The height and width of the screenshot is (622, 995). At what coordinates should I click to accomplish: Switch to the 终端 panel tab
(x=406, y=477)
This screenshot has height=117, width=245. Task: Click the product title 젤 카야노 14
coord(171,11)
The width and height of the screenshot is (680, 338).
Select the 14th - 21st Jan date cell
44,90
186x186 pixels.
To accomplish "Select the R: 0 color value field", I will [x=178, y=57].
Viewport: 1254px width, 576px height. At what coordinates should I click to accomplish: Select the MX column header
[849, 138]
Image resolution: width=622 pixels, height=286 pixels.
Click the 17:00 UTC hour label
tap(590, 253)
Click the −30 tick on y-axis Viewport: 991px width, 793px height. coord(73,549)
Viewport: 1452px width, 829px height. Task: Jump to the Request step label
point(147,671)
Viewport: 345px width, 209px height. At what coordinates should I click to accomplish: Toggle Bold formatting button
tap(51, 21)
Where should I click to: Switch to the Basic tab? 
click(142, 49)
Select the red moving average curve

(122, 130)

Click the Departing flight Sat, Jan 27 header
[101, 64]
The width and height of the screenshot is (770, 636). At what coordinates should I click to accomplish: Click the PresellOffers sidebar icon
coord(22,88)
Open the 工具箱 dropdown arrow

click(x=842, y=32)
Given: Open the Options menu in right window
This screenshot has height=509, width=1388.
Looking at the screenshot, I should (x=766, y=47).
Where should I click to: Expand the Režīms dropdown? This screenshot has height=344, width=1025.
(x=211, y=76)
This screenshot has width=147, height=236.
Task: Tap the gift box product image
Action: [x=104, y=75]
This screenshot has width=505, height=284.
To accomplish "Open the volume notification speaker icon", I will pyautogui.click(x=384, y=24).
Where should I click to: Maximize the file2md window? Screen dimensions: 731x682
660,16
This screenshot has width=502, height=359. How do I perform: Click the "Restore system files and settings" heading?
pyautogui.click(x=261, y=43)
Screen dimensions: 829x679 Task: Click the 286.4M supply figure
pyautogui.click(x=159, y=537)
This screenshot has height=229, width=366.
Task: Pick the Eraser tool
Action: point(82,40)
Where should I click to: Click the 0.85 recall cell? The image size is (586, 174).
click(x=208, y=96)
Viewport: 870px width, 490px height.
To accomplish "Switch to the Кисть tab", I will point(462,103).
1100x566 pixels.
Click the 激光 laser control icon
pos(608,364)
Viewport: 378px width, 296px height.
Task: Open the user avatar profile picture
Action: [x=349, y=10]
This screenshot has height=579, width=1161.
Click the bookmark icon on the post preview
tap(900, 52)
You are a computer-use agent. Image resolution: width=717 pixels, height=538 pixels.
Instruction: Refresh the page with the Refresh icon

* * *

Work instruction: Could you retype the entire listing exactly?

Answer below:
The height and width of the screenshot is (622, 995). At what coordinates should I click to accomplish: Switch to the 终端 panel tab
(x=406, y=477)
This screenshot has height=117, width=245. Task: Click the product title 젤 카야노 14
coord(171,11)
The width and height of the screenshot is (680, 338).
Select the 14th - 21st Jan date cell
44,90
186x186 pixels.
To accomplish "Select the R: 0 color value field", I will [x=178, y=57].
Viewport: 1254px width, 576px height. At what coordinates should I click to accomplish: Select the MX column header
[849, 138]
Image resolution: width=622 pixels, height=286 pixels.
Click the 17:00 UTC hour label
tap(590, 253)
Click the −30 tick on y-axis Viewport: 991px width, 793px height. coord(73,549)
Viewport: 1452px width, 829px height. Task: Jump to the Request step label
point(147,671)
Viewport: 345px width, 209px height. At what coordinates should I click to accomplish: Toggle Bold formatting button
tap(51, 21)
Where should I click to: Switch to the Basic tab? 
click(142, 49)
Select the red moving average curve

(122, 130)

Click the Departing flight Sat, Jan 27 header
[101, 64]
The width and height of the screenshot is (770, 636). At what coordinates should I click to accomplish: Click the PresellOffers sidebar icon
coord(22,88)
Open the 工具箱 dropdown arrow

click(x=842, y=32)
Given: Open the Options menu in right window
This screenshot has height=509, width=1388.
Looking at the screenshot, I should (x=766, y=47).
Where should I click to: Expand the Režīms dropdown? This screenshot has height=344, width=1025.
(x=211, y=76)
This screenshot has width=147, height=236.
Task: Tap the gift box product image
Action: [x=104, y=75]
This screenshot has width=505, height=284.
To accomplish "Open the volume notification speaker icon", I will pyautogui.click(x=384, y=24).
Where should I click to: Maximize the file2md window? Screen dimensions: 731x682
660,16
This screenshot has width=502, height=359. How do I perform: Click the "Restore system files and settings" heading?
pyautogui.click(x=261, y=43)
Screen dimensions: 829x679 Task: Click the 286.4M supply figure
pyautogui.click(x=159, y=537)
This screenshot has height=229, width=366.
Task: Pick the Eraser tool
Action: point(82,40)
Where should I click to: Click the 0.85 recall cell? The image size is (586, 174).
click(x=208, y=96)
Viewport: 870px width, 490px height.
To accomplish "Switch to the Кисть tab", I will point(462,103).
1100x566 pixels.
Click the 激光 laser control icon
pos(608,364)
Viewport: 378px width, 296px height.
Task: Open the user avatar profile picture
Action: [x=349, y=10]
This screenshot has height=579, width=1161.
Click the bookmark icon on the post preview
tap(900, 52)
You are a computer-use agent. Image resolution: width=717 pixels, height=538 pixels.
Instruction: Refresh the page with the Refresh icon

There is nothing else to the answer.